All descriptions in SNOMED CT have a maximum of 255 characters.

All descriptions in SNOMED CT-AU (including AMT) have a larger maximum of 2048 characters. The larger maximum is mainly to cater for medicinal content (e.g. multi-ingredient preparations with many ingredients, and each ingredient is listed).

As of Jan 2019, only 0.05% of descriptions in SNOMED CT-AU (Australian and international content) that is non-AMT related has greater than 200 characters.

The median length of AMT product descriptions is 47 characters.

How are descriptions authored?

Descriptions are authored or modified by the NCTS terminologists according to the SNOMED CT Editorial Guide (, which contains general criteria and naming conventions, and certain rules and constraints evident from the concept model attributes within different hierarchies.

There are also further editorial guidelines for SNOMED CT-AU, such as the AMT Editorial Rules which have been developed with input from our terminology user community and undergo regular reviews.

Description changes

A change to a description’s text string should always result in a change to its description id. However, depending on the type of change, its related concept id may or may not change.

Minor changes

A concept id may remain unchanged when a description is inactivated and replaced with a new one, for the following minor changes:

  • Capitalisation
  • Punctuation
  • Spelling
  • Word order
  • Moving concept within a single top-level hierarchy

For example, the concept id 175211000036103 remains unchanged and active, while its Preferred Term (description id and associated text string) have been inactivated and replaced.

  • For concept id 175211000036103 |rosuvastatin 10 mg tablet [30] (&) ezetimibe 10 mg tablet [30], 1 pack|, its Preferred Term description id 872731000036117 is inactivated and been replaced by the below description;
  • For the same concept id 175211000036103 |ezetimibe 10 mg tablet [30] (&) rosuvastatin 10 mg tablet [30], 1 pack|, its new Preferred Term description id 1401531000168114 is active, which replaced the above description.

Major changes

For major changes, a concept id must change if the meaning of a concept has changed due to some reason e.g. change in source data, or clinical understanding of that concept. The concept is inactivated (status changed to inactive) and replaced with a newly authored active concept.
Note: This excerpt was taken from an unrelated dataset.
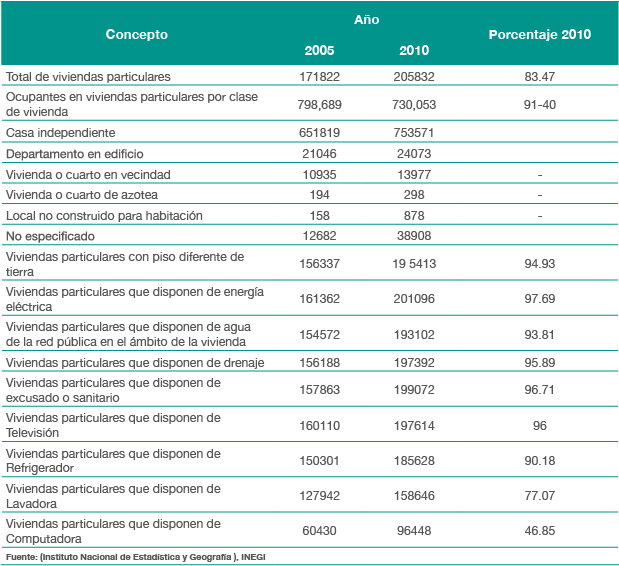Select the 2005 column subheader
This screenshot has width=619, height=566.
(x=320, y=51)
However, all the descriptions of the original concept remain unchanged, because the descriptions are valid names that still accurately describe the concept.

For example, the original concept 700381000168104 |ADT Booster injection suspension, 0.5 mL syringe| was made inactive and replaced by a new concept 837331000168108 |ADT Booster injection, 0.5 mL syringe| including new FSN and preferred term descriptions.

The original concept’s FSN and preferred term descriptions will however remain active and unchanged in the datafiles.